The tradition of families heading to the woods to cut down Christmas trees remains alive and well in Arizona as 40 percent of the permits for harvesting the holiday fixtures have been sold already at six national forests in the state.
The permit sale began last week at most of the forests. It has led to lines at some locations, and the Coconino and Prescott national forests sold out within just a few days. In all, more than 5,100 of the 12,700 permits available in Arizona have been sold.
"There were some people lined up before the office opened -- kind of a Black Friday thing. We had a good smile about that," said Pete Gordon, the Prescott forest's fire chief. The forest opened its offices in Yavapai
County last weekend to accommodate people who couldn't come during the work week.
Brady Smith, a spokesman for the Coconino National Forest, attributed some of this year's sales to people driving up from metro Phoenix. "People want to carry on that tradition with their families," Smith said.
Those who get permits often turn the tree-cutting process into an all-day family adventure.
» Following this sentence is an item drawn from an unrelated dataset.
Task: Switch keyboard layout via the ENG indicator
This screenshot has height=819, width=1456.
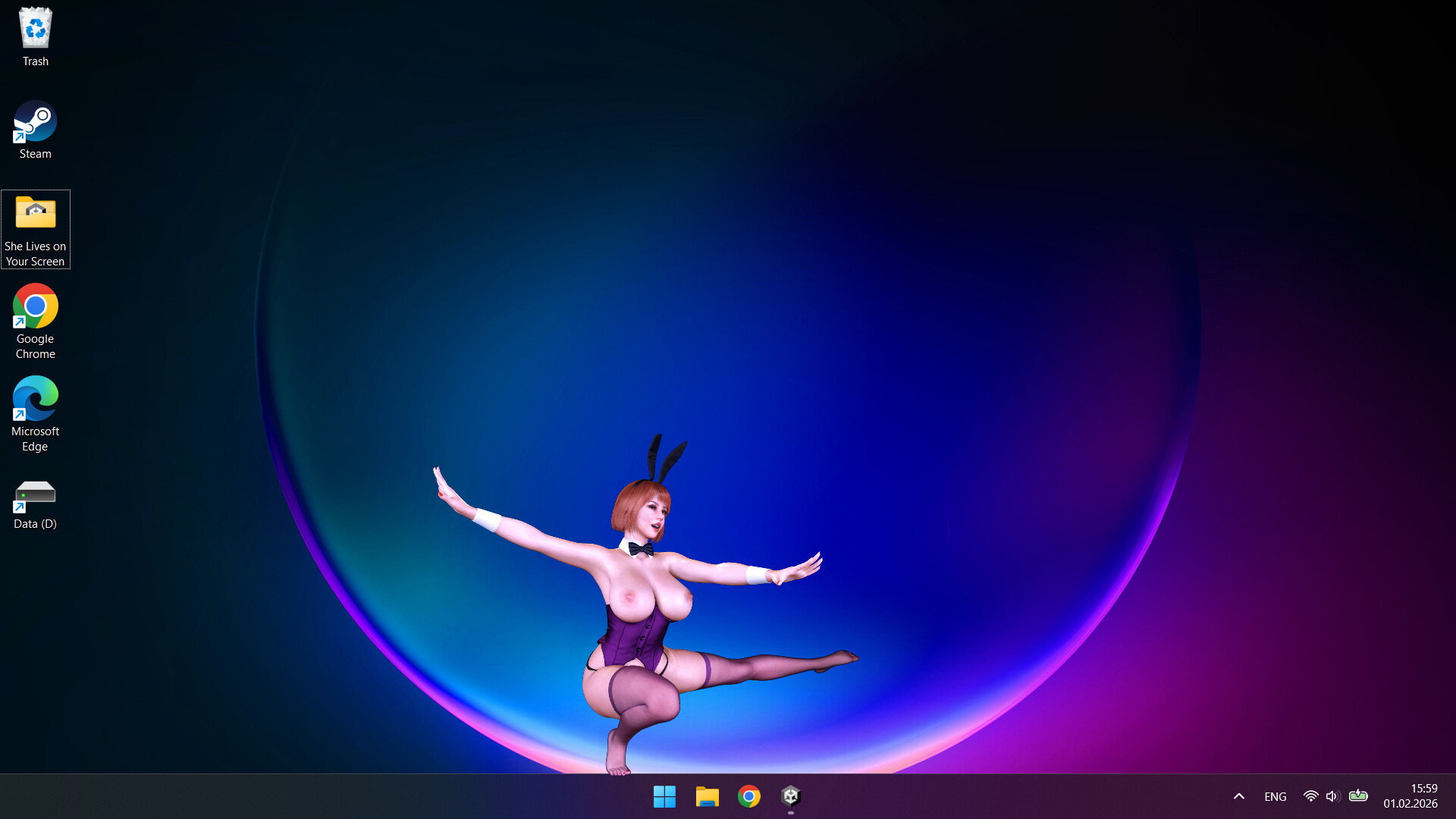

They use maps to find designated cutting areas, hike through the woods in search of the right cone-shaped tree, cut it down with saws and haul it back to their vehicles to take home. Trees cannot be more than 10 feet tall.
The Kaibab, Coronado and Apache Sitgreaves forests aren't expected to run out of permits. The Tonto forest plans to open its ranger office in Payson on Saturday and may do so again on Dec. 10 if there are remaining permits.
Permits cost between $10 and $15, depending on the forest. Children participating in the federal government's "Every Kid in a Park" program, which provides opportunities for children to experience national parks, are eligible for a free Christmas tree permit.
People can buy permits by going to certain forest offices or sending in applications through the postal service.